Fig. 2: Clinical, genomic, and proteomic profiling between patients with different prognoses.

a The forest plot showed the results of a multivariate Cox proportional hazards (CoxPH) regression of 12 clinical risk factors. N represents the number of patients. MTC recurrence risks were represented by hazard ratios (square) and 95% confidence intervals (whisker). P values were calculated under the Cox proportional hazard model. **, P < 0.01; ***, P < 0.001. Kaplan–Meier survival curves for sporadic (b) and hereditary (c) MTC showed different risk levels of RET mutations (RET M918T, n = 84; non-RET M918T, n = 199; RET S891A, n = 7; RET C634, n = 26; RET others n = 26). P values were calculated using the log-rank test. Differentially expressed proteins (DEPs) were shown in the volcano plots. d structural recurrence (SR) vs. non-recurrence (NR) samples and e disease-specific mortality (DSM) vs. survival samples. P values were calculated by empirical Bayes moderated t test (limma).

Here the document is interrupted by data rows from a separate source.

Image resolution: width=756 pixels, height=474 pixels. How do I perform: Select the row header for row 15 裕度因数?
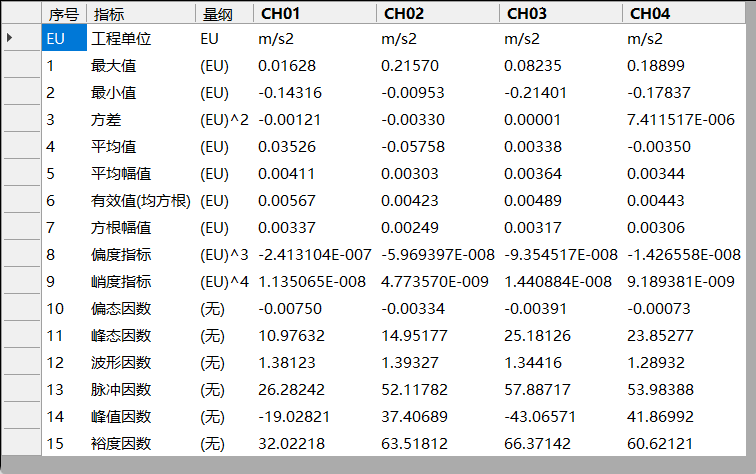click(20, 443)
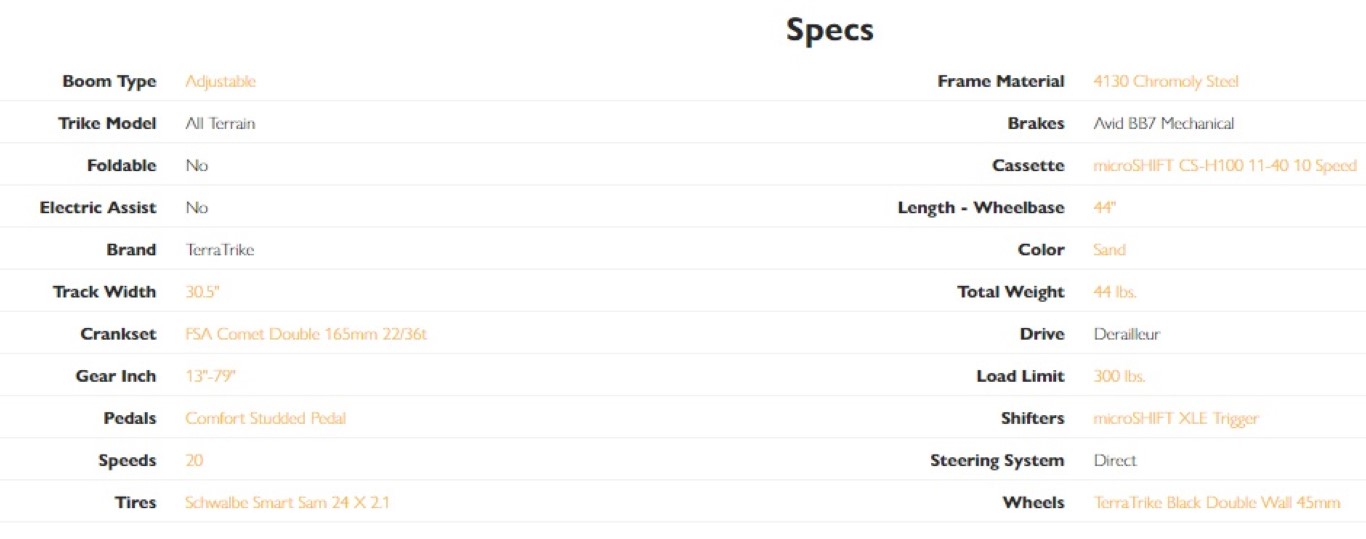Open Schwalbe Smart Sam 24 X 2.1 tires

pyautogui.click(x=286, y=502)
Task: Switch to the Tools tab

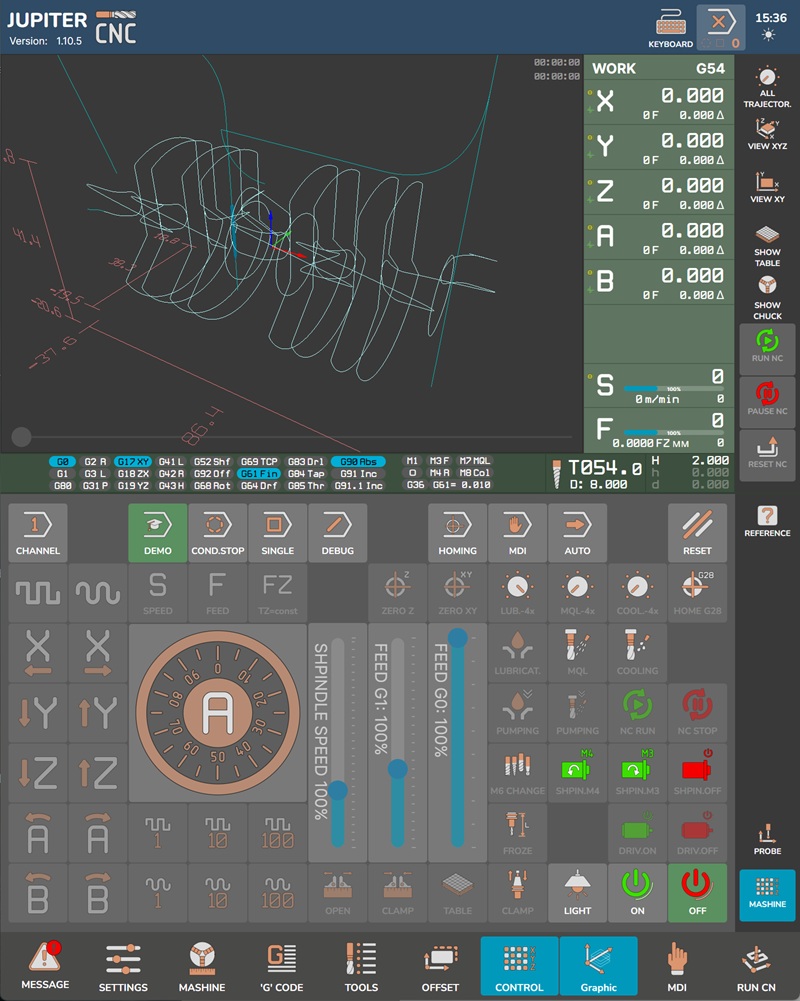Action: pos(361,966)
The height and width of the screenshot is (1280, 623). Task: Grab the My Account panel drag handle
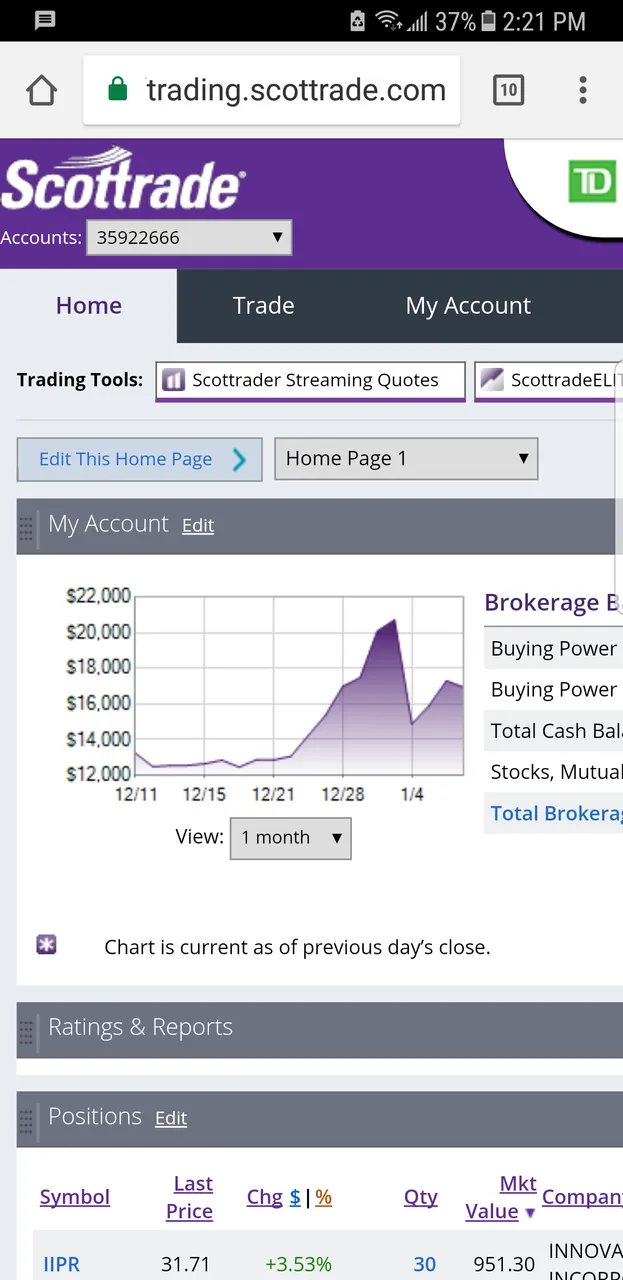pos(27,527)
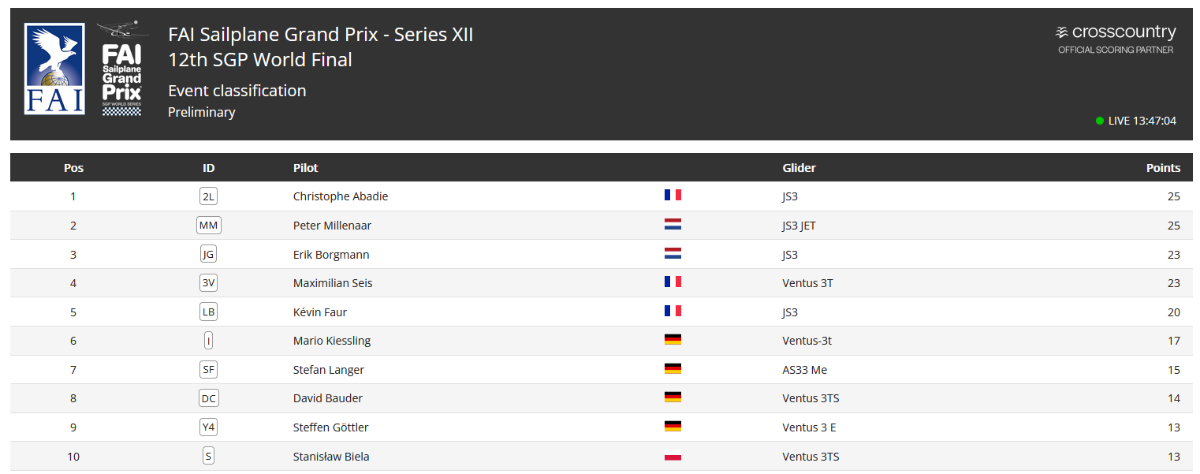Open pilot Erik Borgmann's entry
The width and height of the screenshot is (1200, 474).
click(331, 254)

Cutoff: |log2(fold change, FC) | > 0.25, Benjamini-Hochberg (B-H) adjusted P < 0.05. Proteins with |log2(FC) | > 0.5 were labeled with protein names. f The heatmap illustrated the results of functional analysis and DEPs across different prognostic groups. The protein expression was represented by the median value of the protein in each group. Color bars labeled the DEPs in SR and DSM groups, secreted proteins, and druggable proteins. Sample size in d,e,f: NR, n = 294; SR, n = 83; S, n = 358; DSM, n = 19.